DOCUMENT EXCERPT
[Start of section]

Maybe a log msg could help user with more information on the solutions.
> +
> +	if (start < end) {
> +		/* original direction (from left to right)*/
> +		for (i = start; i <= end; i++)
> +			set_bit(ctx->hash_key, get_bit_lfsr(lfsr), i);
> +
> +	} else {
> +		/* reverse direction (from right to left) */
> +		for (i = end; i >= start; i--)
> +			set_bit(ctx->hash_key, get_rev_bit_lfsr(lfsr), i);
> +	}
> +
> +	return 0;
> +}
> +
> +static inline uint32_t
> +get_subvalue(struct rte_thash_ctx *ctx, uint32_t offset) {
> +	uint32_t *tmp, val;
> +
> +	tmp = (uint32_t *)(&ctx->hash_key[offset >> 3]);
> +	val = rte_be_to_cpu_32(*tmp);
> +	val >>= (TOEPLITZ_HASH_LEN - ((offset & (CHAR_BIT - 1)) +
> +		ctx->reta_sz_log));
> +
> +	return val & ((1 << ctx->reta_sz_log) - 1); }
> +
> +static inline void
> +generate_compliment_table(struct rte_thash_ctx *ctx,
> +	struct rte_thash_subtuple_helper *h)

[End of section]

YOUR INSTRUCTIONS
Answer these questions about the code review excerpt:
1. What does the opening comment suggest could give the user more information on the solutions?
2. In the branch commented "reverse direction (from right to left)", which function supplies the bit value passed to set_bit?
3. What return type is declared for get_subvalue?

Stored records:
[Start of section]

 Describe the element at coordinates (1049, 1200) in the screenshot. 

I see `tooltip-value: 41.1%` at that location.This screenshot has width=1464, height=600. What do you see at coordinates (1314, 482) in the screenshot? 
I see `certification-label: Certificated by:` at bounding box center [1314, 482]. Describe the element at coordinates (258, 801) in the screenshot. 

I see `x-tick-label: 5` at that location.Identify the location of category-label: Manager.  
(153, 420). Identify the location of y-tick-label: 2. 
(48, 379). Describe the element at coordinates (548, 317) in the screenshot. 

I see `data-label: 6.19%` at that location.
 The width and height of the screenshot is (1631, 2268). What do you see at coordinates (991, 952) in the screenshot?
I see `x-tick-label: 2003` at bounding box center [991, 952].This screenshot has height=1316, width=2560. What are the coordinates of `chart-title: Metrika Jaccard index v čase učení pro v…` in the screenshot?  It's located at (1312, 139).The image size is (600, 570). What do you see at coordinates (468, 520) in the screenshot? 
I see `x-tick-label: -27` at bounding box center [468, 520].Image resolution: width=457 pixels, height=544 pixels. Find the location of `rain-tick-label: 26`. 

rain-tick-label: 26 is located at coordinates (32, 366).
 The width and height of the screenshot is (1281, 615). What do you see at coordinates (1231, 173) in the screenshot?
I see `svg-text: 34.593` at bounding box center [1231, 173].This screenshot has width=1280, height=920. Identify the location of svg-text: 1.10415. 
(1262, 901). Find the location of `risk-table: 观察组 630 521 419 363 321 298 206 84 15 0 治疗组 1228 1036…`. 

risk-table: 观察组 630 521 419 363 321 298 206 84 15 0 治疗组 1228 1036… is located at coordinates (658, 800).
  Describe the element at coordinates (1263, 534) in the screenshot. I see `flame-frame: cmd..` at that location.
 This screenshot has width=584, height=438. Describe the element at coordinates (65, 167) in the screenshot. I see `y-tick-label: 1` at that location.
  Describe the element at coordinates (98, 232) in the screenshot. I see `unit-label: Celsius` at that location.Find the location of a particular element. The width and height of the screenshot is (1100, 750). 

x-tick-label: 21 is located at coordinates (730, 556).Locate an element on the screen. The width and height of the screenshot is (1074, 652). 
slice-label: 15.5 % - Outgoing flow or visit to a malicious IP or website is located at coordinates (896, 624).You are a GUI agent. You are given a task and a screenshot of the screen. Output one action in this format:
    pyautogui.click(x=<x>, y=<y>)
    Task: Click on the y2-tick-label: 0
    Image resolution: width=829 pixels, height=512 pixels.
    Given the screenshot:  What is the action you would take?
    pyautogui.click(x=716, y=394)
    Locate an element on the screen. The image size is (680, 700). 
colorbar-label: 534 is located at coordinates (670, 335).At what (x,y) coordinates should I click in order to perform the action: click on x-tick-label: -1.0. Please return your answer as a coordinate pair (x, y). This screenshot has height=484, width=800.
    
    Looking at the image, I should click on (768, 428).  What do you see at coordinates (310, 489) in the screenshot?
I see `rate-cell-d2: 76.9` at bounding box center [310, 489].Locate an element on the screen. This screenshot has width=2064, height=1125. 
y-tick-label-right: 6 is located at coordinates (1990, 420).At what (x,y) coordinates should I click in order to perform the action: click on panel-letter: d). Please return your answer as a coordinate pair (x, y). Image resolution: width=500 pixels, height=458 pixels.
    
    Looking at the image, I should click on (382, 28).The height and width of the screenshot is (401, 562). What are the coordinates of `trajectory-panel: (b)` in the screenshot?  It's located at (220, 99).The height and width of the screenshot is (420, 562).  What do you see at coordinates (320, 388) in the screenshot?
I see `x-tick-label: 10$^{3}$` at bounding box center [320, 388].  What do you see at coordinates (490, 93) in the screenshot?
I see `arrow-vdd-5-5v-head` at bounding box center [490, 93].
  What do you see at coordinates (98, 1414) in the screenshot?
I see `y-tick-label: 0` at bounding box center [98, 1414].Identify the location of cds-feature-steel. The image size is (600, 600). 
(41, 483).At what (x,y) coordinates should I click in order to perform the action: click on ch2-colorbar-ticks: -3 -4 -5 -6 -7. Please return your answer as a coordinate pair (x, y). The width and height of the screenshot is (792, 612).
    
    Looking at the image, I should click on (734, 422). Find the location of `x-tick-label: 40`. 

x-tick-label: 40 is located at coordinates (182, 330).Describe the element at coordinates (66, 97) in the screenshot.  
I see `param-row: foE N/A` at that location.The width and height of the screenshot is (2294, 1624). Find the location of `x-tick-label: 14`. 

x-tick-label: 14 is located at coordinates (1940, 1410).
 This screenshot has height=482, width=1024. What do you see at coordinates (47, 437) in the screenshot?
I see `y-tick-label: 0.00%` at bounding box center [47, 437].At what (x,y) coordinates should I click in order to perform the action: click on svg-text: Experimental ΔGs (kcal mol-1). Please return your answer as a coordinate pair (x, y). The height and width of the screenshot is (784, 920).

[End of section]

EXERCISE SOLUTION
1. A log message.
2. get_rev_bit_lfsr(lfsr)
3. uint32_t